Hakengröße 8 ist ja schonmal ne Hausnummer.
Wobei Karpfen,selbst Satzer in K3 und große Brassen den inhalieren können.

Wenn du die Bisse perfekt erkannt hast und sie dann schon geschluckt haben ,ist m.e.zuviel spiel für die Fische vorhanden,
ergo :
Das Vorfach zu lang bzw Bißanzeigerblei zu weit vom Haken entfernt oder garnicht vorhanden.

Wie lang sind denn deine Vorfächer bis das erste Blei kommt?

Noch größere Haken,ich fische max 10er an der Match,
würde ich nicht nehmen.
Aber weniger Mais auf den 8er Haken.
4 Körner finde ich  selbst für ein 8 er Eisen sehr üppig.

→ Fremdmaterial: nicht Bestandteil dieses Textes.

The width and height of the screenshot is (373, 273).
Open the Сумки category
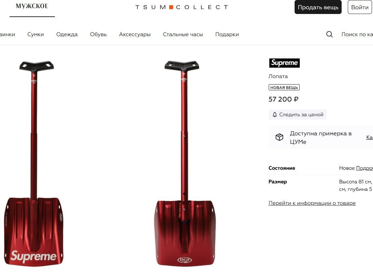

Haken mit Seitwärts gebogener Spitze sind für das Matchfischen mist!
Jedenfalls aus meiner Erfahrung .
Sie Haken den Fisch auch nicht schneller als Haken mit gerader Spitze aber sie reißen und ich meine reißen ,
schneller aus dem Maul aus wenn sie nicht richtig sitzen.
Zudem verpufft viel Energie beim Anschlag im Hakenbogen und kommt erst garnicht an der Spitze an.
Auch biegt sich dieser leichter auf. 
Versuch mal ein kleines Bißanzeigerblei ca.10-15cm vom Haken endfernt .
Sobald die Pose etwas angehoben wird ,setzt du einen Anschlag.


----------



## TheDude (6. Mai 2015)

*AW: Passende Haken zum Stipp/Matchangeln mit der Pose?*

Naja, mein letztes Blei liegt so bei 20 cm vor dem Haken.
Die Vorfachlänge beträgt 1m. Aber es liegt ja nicht am Vorfach, sondern an der Bebleiung, oder? Ich weiß, gr.8 ist groß, und ich fische eigentlich so fein wie möglich, aber mir sind heuer trotz des guten Bremsverhaltens der Rolle schon drei große Fische abgerissen (nicht ausgeschlitzt).Eigentlich ziehe ich schon die kleinen Haken den Größeren vor, aber vielleicht sollte ich doch auf kleine Haken umsteigen, um den Anschlag früher bzw. sofort setzen zu können, was meint ihr? 
Und noch ne' andere Frage: bindet ihr die Haken selber? Ich denk nämlich drüber nach, das zu tun, aufgrund der letzten Fisch-Verluste.
Und auf welche Marken greift ihr zurück, könnt ihr mir da was empfehlen? Nehmt  ihr lieber Plättchen-, oder Öhrhaken?


----------



## feederbrassen (6. Mai 2015)

*AW: Passende Haken zum Stipp/Matchangeln mit der Pose?*

Du hast ein 1m langes Vorfach ,ein Blei 20cm hinter dem Haken.
Dann kommt der Rest irgendwann.|bigeyes
Das heist du  hast min.80 cm bis das nächste Blei kommt.
So in etwa.

Lass deine Bebleiung mal näher aneinander rücken .
Soll heißen ,so nach weiteren 40cm das nächste und dann im Abstand von 10cm den Rest .
Ich gehe mal davon aus das du Bleischrot benutzt ,ca.3 -4 Stück.
Dann erkennst du die Bisse auch schneller ,nämlich bevor die Rüssler schon alles inhaliert haben.
Thema Hakenbinden ,jo ich binde alles selber.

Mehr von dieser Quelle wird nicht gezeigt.